═════ Quoted passage
Retirees and those preparing for retirement mistakenly believe that because they were promised health care by their employer, the benefit cannot be taken away. The courts have not agreed, and most people, except for those at the very top of the earnings ladder, may find tomorrow full of unwanted surprises in the form of reduced health care benefits and steadily climbing expenses not already factored into their overall retirement budget.

Art Koff, an advocate for seniors who want or need to work, connects older workers with the companies that want to hire them through his Web site, RetiredBrains.com. Koff says many may be forced to alter their retirement plans.

Finances in critical condition
Recent trends not favorable
A closer look at the EEOC ruling
Salvaging coverage for younger retirees
Public sector at risk, too
The work-until-you-drop plan

"With new rules letting employers 'off the hook,' more and more of them are choosing not to pay for retirees' health care insurance costs," Koff says. "Those that do will generally require retirees to pay a larger and larger share of the premiums."
══════════
Task instructions: Reproduce the entire passage above about retirees losing employer health care benefits, word for word.
═════ Given material
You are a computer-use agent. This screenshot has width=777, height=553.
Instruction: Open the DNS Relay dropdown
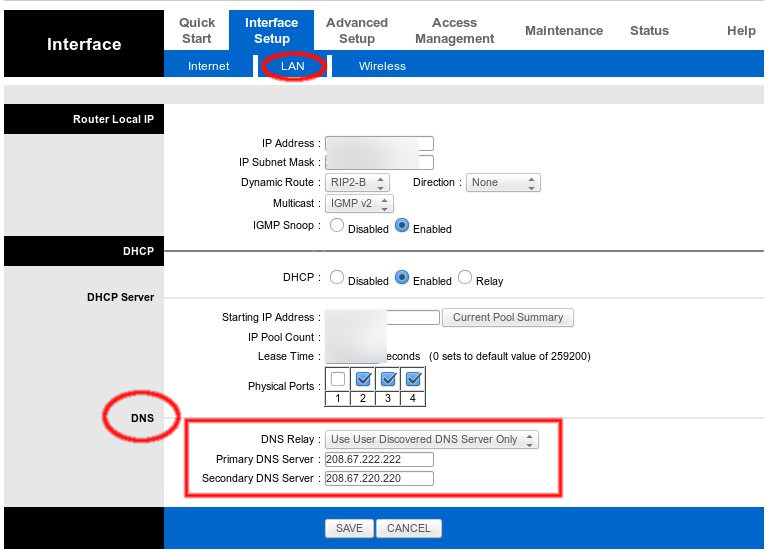coord(431,439)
══════════
Written solution:
Retirees and those preparing for retirement mistakenly believe that because they were promised health care by their employer, the benefit cannot be taken away. The courts have not agreed, and most people, except for those at the very top of the earnings ladder, may find tomorrow full of unwanted surprises in the form of reduced health care benefits and steadily climbing expenses not already factored into their overall retirement budget.

Art Koff, an advocate for seniors who want or need to work, connects older workers with the companies that want to hire them through his Web site, RetiredBrains.com. Koff says many may be forced to alter their retirement plans.

Finances in critical condition
Recent trends not favorable
A closer look at the EEOC ruling
Salvaging coverage for younger retirees
Public sector at risk, too
The work-until-you-drop plan

"With new rules letting employers 'off the hook,' more and more of them are choosing not to pay for retirees' health care insurance costs," Koff says. "Those that do will generally require retirees to pay a larger and larger share of the premiums."